C’est ainsi que du 1er janvier au 31 décembre 1943 , 135 000 tonnes de bombes ravagent les usines allemandes , obligeant le ministre de l’industrie et de l’armement , Albert SPEER , à décentraliser les grands complexes de productions , indispensables pour poursuivre l’effort de guerre .

La société VDM ou Vereinigten Deustchen Metallwerke ( Société de fabrication mécanique ) dont le siége est à Francfort -sur -Main , est obligée de répartir sa production sur différents sites en territoires occupés , notamment à WOIPPY où elle occupe 2 halles d’une usine de construction de moteurs d’avion. Mais pas à l’abri d’un bombardement , puisqu’elle est touchée lors d’un raid mené par les bombardiers US le 27 mai 1944,ses dirigeants décident alors de trouver un endroit plus sûr pour leur outil de production et ils se tournent vers les forts de Metz dont les casemates et les abris bétonnés à l’épreuve des bombes semblent l’idéal en matière de protection. De plus , dotés d’une excellente infrastructure routière qui permettait l’écoulement de la production vers le 3 ème Reich, ils prennent donc la décision de transférer toutes les machines-outils ainsi que tous les travailleurs forcés vers les forts et notamment vers le FORT -DRIANT .

Le transfert des installations se déroule sans problèmes particulier ,car facilité par un réseau routier qui mène au centre du complexe fortifié. De plus l’électricité nécessaire est fournie par les groupes électrogènes du Fort .Il est décidé d’installer les machines-outils dans les casernes car on pouvait les rentrer par les grandes portes d’accès et les grandes chambrées étaient parfaites pour leurs mises en place . Mais on doit quand même élargir quelques couloirs et percer quelques murs pour leurs passages. Les batteries servent quand à elles de lieu de stockage.
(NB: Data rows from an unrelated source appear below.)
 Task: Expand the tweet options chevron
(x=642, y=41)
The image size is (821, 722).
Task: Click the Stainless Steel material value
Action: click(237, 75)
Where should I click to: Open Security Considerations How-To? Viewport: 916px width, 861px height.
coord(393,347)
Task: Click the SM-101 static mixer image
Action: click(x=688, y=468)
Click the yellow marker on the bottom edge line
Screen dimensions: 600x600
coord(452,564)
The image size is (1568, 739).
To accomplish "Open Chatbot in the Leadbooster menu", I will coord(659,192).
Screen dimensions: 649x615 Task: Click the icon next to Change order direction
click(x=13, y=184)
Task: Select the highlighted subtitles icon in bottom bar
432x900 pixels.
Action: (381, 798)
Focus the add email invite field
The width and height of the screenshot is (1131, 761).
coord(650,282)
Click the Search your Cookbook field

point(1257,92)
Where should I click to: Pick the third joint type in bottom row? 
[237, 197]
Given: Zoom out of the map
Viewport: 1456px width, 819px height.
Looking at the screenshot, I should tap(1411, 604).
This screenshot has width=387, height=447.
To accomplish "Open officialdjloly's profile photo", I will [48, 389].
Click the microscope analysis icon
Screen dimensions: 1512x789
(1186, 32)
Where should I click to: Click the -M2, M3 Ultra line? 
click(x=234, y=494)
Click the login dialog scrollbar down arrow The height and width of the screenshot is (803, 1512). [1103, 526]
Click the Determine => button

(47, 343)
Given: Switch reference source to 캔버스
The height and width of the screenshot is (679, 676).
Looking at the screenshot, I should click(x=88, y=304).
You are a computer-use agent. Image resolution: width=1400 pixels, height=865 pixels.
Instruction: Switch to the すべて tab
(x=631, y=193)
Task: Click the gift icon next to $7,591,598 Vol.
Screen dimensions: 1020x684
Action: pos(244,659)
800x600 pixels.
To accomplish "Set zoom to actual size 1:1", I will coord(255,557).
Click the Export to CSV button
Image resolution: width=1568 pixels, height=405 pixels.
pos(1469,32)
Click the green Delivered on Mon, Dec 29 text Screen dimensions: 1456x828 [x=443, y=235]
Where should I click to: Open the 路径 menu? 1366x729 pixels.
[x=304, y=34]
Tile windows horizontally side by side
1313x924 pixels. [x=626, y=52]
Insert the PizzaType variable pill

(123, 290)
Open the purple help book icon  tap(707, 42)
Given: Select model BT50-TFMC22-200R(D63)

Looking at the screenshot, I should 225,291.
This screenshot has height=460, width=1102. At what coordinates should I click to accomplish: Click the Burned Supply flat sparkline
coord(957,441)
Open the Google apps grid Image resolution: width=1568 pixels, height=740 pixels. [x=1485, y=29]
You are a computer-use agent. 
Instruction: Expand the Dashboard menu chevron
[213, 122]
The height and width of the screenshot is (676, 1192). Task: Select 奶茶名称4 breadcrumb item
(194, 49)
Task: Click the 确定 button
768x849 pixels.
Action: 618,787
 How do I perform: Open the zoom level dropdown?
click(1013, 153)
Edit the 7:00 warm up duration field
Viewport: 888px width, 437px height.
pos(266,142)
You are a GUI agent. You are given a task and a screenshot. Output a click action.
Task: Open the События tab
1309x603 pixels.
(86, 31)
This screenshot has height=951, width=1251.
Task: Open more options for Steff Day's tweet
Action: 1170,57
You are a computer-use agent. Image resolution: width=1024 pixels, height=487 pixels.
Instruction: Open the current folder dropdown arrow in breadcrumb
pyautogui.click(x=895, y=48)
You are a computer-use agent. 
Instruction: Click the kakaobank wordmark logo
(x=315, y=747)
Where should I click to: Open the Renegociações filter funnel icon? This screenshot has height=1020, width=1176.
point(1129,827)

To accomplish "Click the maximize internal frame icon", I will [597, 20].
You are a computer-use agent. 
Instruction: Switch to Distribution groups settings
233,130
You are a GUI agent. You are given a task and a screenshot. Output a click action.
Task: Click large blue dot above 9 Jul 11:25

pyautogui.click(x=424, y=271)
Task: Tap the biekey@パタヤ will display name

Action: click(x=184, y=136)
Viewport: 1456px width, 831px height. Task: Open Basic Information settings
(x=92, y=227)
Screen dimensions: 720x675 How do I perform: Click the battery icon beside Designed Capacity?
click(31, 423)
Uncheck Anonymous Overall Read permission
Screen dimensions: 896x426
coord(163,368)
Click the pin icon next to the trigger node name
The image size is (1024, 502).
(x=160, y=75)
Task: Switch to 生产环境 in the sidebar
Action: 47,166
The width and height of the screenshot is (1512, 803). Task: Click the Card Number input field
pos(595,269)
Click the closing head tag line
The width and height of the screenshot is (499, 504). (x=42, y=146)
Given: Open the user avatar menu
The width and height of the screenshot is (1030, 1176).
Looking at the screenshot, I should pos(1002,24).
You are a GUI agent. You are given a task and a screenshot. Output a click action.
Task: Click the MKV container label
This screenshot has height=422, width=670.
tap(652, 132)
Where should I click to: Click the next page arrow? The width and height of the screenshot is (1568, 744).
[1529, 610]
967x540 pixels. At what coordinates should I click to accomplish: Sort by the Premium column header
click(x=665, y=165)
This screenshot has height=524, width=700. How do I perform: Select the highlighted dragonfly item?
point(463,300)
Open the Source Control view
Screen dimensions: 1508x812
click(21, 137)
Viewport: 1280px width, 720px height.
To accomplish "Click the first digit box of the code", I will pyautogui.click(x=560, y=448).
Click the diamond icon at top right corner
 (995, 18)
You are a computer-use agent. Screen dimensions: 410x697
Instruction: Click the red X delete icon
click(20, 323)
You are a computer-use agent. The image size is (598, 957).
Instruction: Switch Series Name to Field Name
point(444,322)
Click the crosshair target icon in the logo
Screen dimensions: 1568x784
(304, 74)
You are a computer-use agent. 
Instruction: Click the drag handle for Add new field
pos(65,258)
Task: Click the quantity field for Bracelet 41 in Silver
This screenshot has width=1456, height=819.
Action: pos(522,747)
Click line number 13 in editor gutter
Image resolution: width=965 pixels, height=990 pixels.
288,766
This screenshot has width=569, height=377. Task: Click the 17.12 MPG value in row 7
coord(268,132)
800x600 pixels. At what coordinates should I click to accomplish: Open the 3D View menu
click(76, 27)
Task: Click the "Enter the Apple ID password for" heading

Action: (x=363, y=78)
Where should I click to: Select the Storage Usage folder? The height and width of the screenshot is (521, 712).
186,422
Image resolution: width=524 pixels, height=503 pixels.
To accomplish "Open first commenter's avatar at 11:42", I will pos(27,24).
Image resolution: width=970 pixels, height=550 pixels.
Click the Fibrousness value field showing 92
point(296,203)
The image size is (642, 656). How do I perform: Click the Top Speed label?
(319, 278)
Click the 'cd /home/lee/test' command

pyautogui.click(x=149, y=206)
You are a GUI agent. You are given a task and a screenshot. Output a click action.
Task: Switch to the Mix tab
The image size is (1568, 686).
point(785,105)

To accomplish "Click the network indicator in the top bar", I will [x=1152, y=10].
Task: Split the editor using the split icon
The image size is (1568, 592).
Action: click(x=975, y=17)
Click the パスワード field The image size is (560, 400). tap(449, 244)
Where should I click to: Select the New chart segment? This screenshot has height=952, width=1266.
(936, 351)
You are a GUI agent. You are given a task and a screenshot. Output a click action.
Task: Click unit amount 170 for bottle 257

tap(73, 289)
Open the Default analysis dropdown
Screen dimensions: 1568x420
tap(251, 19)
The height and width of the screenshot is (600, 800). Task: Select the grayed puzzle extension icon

De plus on dispose des grands baraquements situés le long de la route menant au fort pour loger les ouvriers et les ouvrières .

La production commençe rapidement .Elle consiste à fabriquer et usiner les pièces nécessaires à la confection des système de ‘’pas -variable d’hélices’’ pour les avions MESSERSMITH et FOCKE- WULF. (La société VDM est spécialiste dans ce domaine très pointu ). Mais toute une large gamme de pièces en alliage léger , toujours pour l’aviation, est également produite.
L’usine n’assure pas seulement la fabrication des pièces mécaniques. Une chaîne de montage assemble les différents éléments entre eux, ce qui permet de fournir les grands constructeurs d’avions en équipements aéronautiques finis et contrôlés (chaque pièce sortant du fort avait un N° de contrôle).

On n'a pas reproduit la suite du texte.